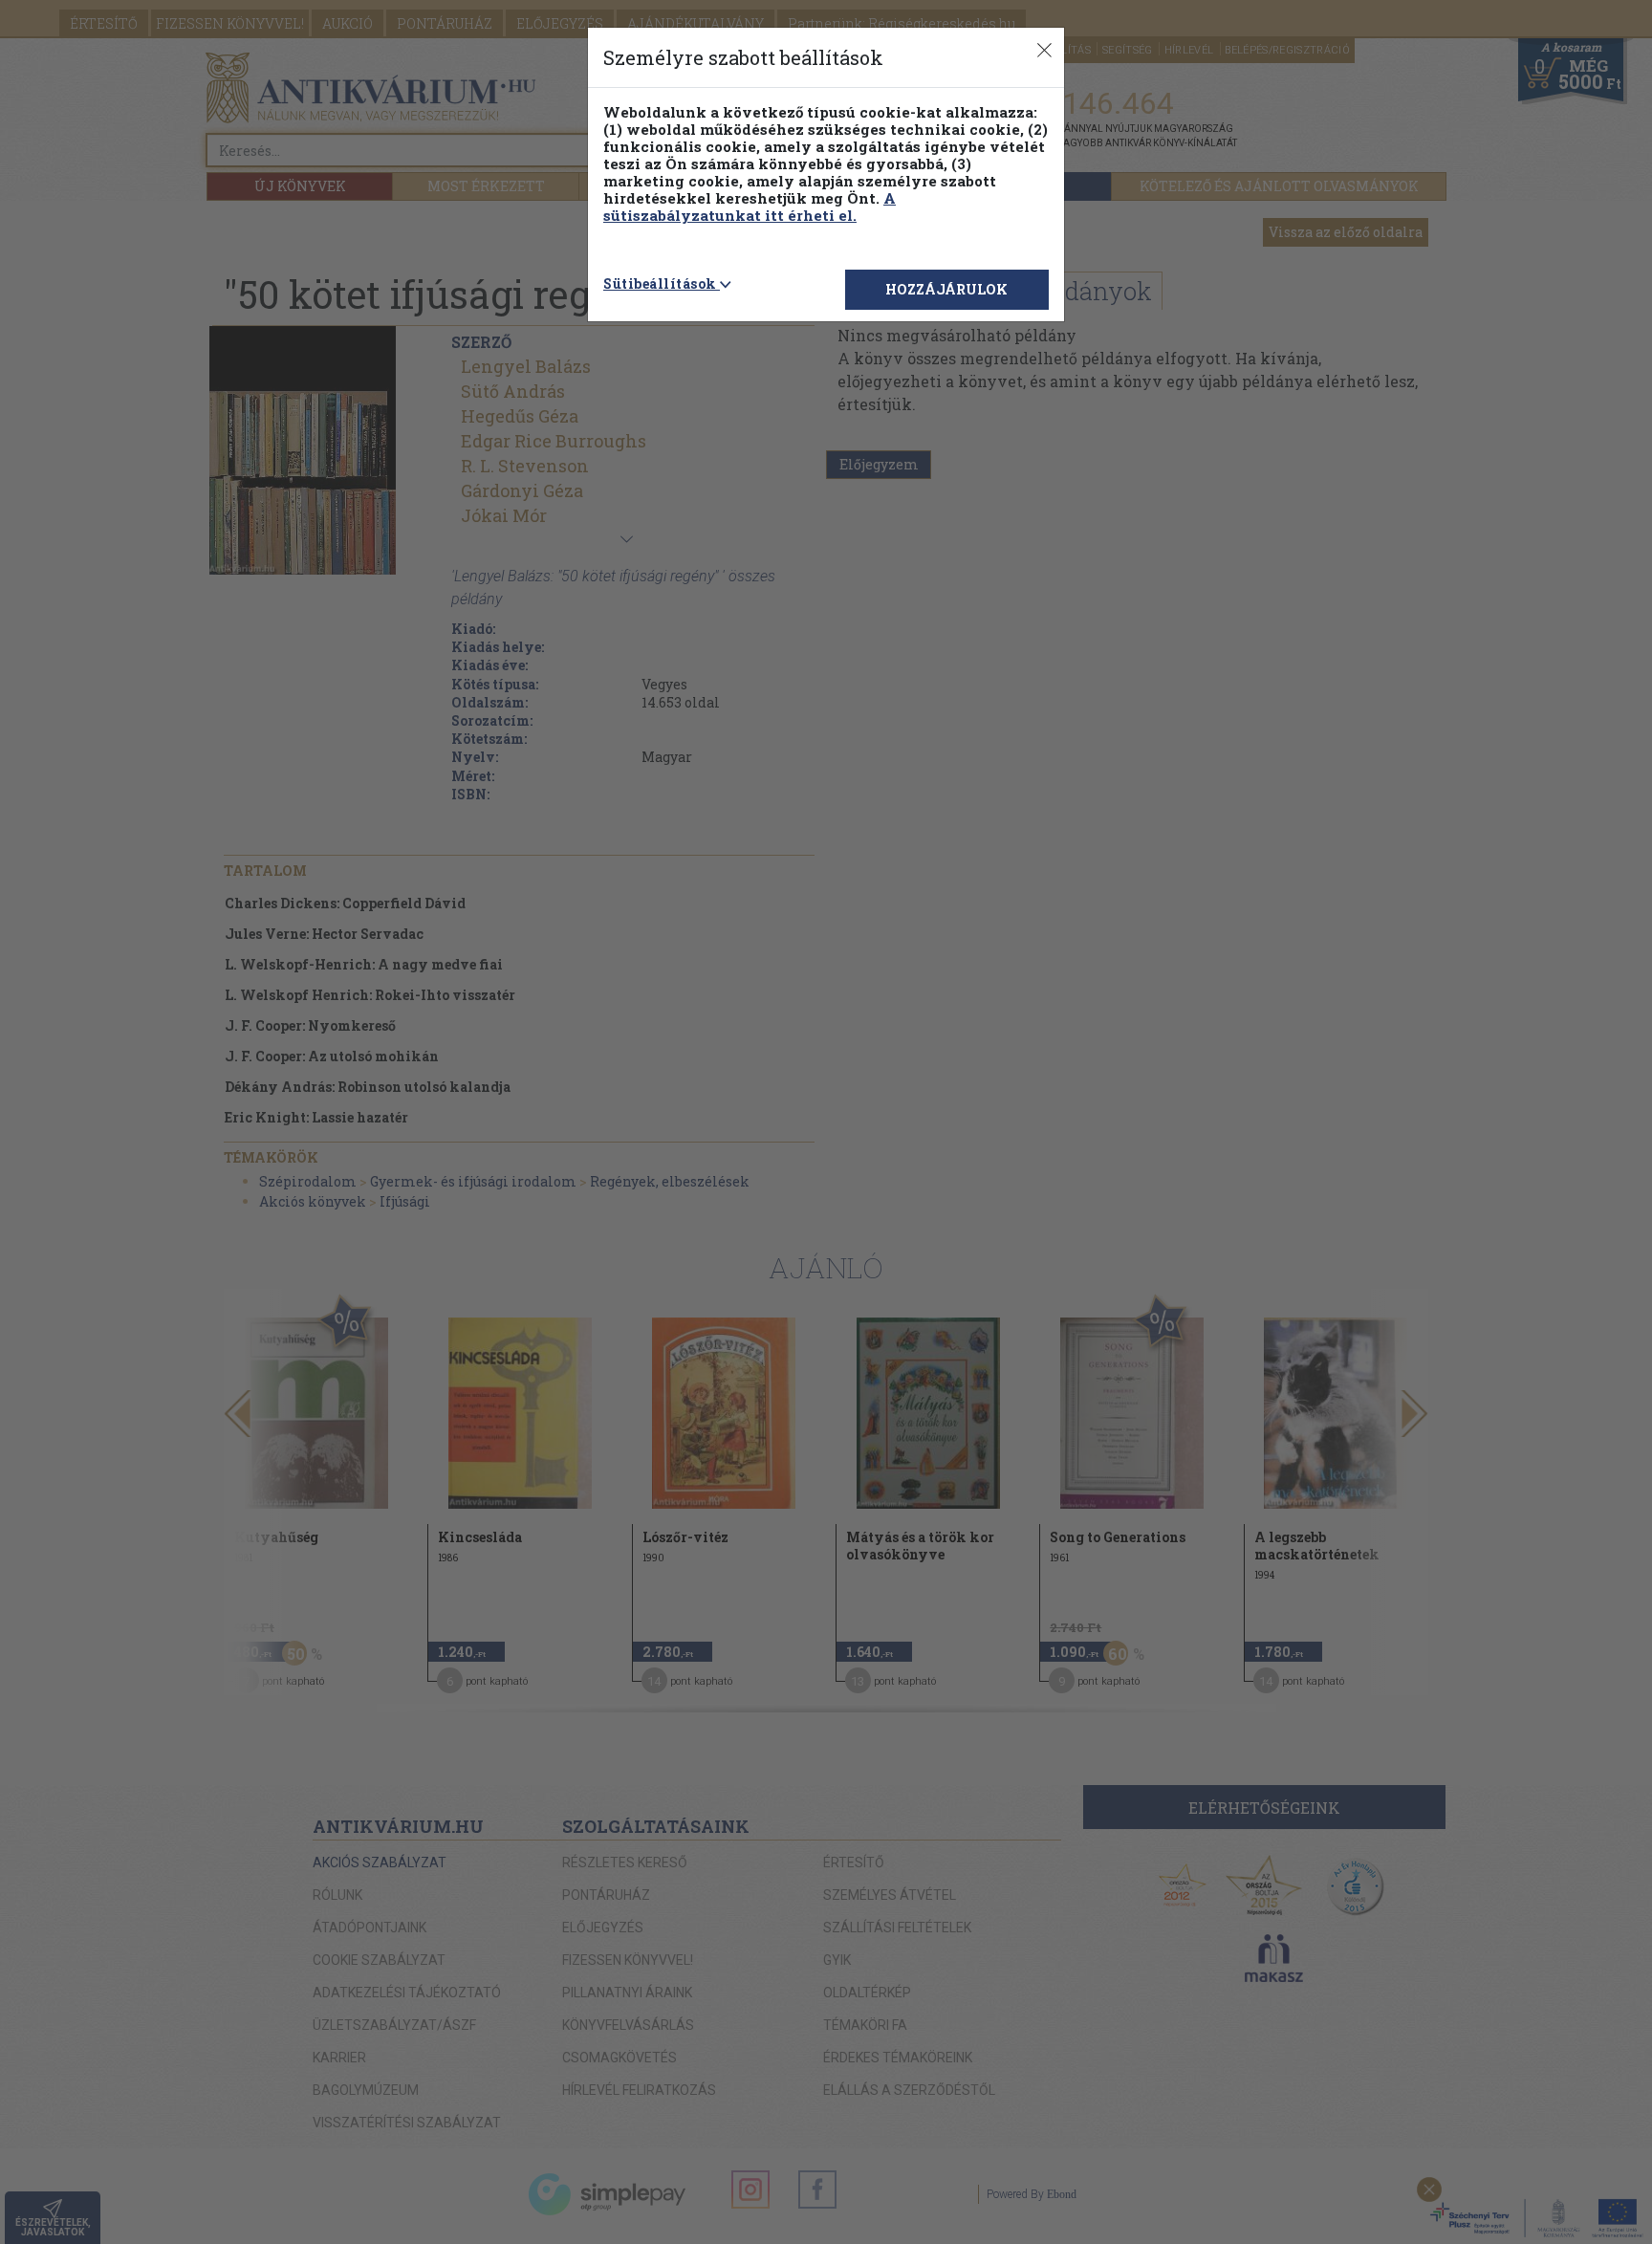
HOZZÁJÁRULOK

--

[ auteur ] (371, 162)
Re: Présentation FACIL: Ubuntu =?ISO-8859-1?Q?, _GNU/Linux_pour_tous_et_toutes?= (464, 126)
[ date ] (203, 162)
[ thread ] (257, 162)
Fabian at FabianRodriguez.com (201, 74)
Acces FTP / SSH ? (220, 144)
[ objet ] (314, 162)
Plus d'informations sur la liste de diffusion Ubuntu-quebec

--

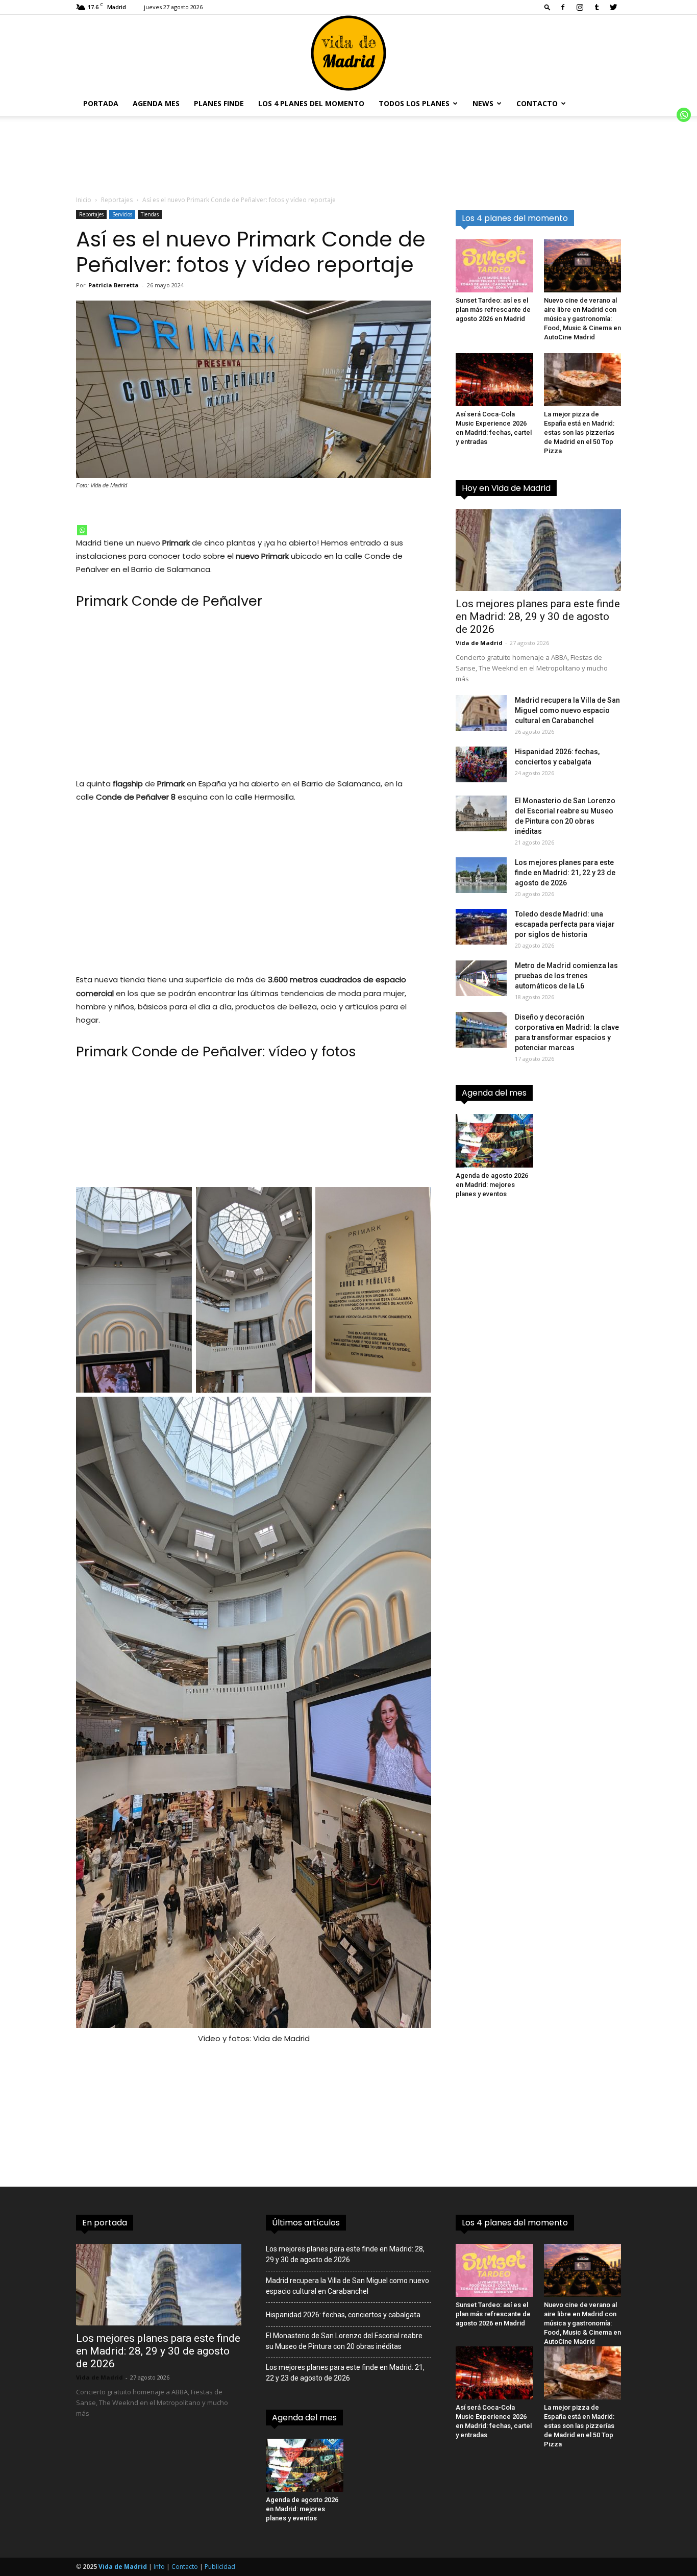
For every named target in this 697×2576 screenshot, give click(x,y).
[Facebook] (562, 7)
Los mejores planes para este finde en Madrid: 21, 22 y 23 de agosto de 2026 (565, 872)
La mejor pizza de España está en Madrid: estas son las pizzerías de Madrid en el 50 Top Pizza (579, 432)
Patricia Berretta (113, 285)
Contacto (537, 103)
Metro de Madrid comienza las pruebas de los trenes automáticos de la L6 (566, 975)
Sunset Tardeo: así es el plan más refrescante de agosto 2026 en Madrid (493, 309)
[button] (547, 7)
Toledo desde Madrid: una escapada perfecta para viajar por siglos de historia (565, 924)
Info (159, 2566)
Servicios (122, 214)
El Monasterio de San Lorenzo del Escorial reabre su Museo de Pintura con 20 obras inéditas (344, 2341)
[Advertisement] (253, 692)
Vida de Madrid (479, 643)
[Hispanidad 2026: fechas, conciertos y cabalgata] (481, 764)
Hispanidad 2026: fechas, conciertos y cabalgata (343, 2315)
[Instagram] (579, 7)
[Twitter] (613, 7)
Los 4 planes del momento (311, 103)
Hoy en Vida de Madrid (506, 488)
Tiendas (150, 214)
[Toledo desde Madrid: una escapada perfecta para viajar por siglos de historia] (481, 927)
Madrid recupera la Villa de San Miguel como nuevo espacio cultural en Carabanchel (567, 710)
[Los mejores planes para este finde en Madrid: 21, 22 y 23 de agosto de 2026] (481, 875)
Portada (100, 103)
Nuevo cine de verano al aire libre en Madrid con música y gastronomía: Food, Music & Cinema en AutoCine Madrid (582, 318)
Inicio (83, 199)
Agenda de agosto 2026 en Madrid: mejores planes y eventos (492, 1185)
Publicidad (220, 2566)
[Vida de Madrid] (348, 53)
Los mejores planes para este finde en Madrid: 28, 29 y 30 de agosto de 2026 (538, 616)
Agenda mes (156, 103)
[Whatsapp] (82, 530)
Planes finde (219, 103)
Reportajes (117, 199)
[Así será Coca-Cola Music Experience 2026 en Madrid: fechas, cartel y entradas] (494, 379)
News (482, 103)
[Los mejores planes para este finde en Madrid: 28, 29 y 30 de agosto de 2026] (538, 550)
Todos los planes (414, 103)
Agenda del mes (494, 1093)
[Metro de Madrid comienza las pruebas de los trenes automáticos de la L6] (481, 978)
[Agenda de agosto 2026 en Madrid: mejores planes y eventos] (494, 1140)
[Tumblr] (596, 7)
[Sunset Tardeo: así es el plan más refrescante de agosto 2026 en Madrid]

• **PROBLEM STATEMENT**:
Find each line in the records holding the string "Music" and show it.

• **EXERCISE OUTPUT**:
Nuevo cine de verano al aire libre en Madrid con música y gastronomía: Food, Music & Cinema en AutoCine Madrid (582, 318)
[Así será Coca-Cola Music Experience 2026 en Madrid: fechas, cartel y entradas] (494, 379)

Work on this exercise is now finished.